Collected data entries:
--------------------------------------------------

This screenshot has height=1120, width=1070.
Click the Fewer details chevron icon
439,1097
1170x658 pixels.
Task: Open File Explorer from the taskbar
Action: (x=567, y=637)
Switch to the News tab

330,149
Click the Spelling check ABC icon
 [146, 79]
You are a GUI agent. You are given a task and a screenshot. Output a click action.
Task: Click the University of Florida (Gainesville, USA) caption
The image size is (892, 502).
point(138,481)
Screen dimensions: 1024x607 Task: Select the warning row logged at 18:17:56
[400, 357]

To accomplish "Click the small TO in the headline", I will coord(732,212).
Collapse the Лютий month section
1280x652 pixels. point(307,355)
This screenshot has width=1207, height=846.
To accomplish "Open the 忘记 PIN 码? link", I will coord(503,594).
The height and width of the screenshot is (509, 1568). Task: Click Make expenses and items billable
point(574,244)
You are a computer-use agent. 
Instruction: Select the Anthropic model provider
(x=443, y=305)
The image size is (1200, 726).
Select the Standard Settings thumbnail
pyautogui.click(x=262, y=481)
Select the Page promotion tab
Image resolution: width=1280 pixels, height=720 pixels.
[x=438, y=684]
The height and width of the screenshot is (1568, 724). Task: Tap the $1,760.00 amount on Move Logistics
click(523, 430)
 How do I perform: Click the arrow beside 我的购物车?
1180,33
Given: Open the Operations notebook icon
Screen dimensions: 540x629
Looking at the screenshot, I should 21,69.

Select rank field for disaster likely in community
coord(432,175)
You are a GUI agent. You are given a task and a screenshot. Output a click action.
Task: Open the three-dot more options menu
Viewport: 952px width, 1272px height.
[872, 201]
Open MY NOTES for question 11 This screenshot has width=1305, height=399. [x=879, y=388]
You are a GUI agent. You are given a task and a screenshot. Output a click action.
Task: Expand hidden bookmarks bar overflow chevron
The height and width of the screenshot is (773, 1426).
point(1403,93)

--------------------------------------------------

◆ WHAT YOU ARE ASKED TO DO
Restate the entries above, keeping every word intact.

◆ WORKED SOLUTION
This screenshot has height=1120, width=1070.
Click the Fewer details chevron icon
439,1097
1170x658 pixels.
Task: Open File Explorer from the taskbar
Action: (x=567, y=637)
Switch to the News tab

330,149
Click the Spelling check ABC icon
 [146, 79]
You are a GUI agent. You are given a task and a screenshot. Output a click action.
Task: Click the University of Florida (Gainesville, USA) caption
The image size is (892, 502).
point(138,481)
Screen dimensions: 1024x607 Task: Select the warning row logged at 18:17:56
[400, 357]

To accomplish "Click the small TO in the headline", I will coord(732,212).
Collapse the Лютий month section
1280x652 pixels. point(307,355)
This screenshot has width=1207, height=846.
To accomplish "Open the 忘记 PIN 码? link", I will coord(503,594).
The height and width of the screenshot is (509, 1568). Task: Click Make expenses and items billable
point(574,244)
You are a computer-use agent. 
Instruction: Select the Anthropic model provider
(x=443, y=305)
The image size is (1200, 726).
Select the Standard Settings thumbnail
pyautogui.click(x=262, y=481)
Select the Page promotion tab
Image resolution: width=1280 pixels, height=720 pixels.
[x=438, y=684]
The height and width of the screenshot is (1568, 724). Task: Tap the $1,760.00 amount on Move Logistics
click(523, 430)
 How do I perform: Click the arrow beside 我的购物车?
1180,33
Given: Open the Operations notebook icon
Screen dimensions: 540x629
Looking at the screenshot, I should 21,69.

Select rank field for disaster likely in community
coord(432,175)
You are a GUI agent. You are given a task and a screenshot. Output a click action.
Task: Open the three-dot more options menu
Viewport: 952px width, 1272px height.
[872, 201]
Open MY NOTES for question 11 This screenshot has width=1305, height=399. [x=879, y=388]
You are a GUI agent. You are given a task and a screenshot. Output a click action.
Task: Expand hidden bookmarks bar overflow chevron
The height and width of the screenshot is (773, 1426).
point(1403,93)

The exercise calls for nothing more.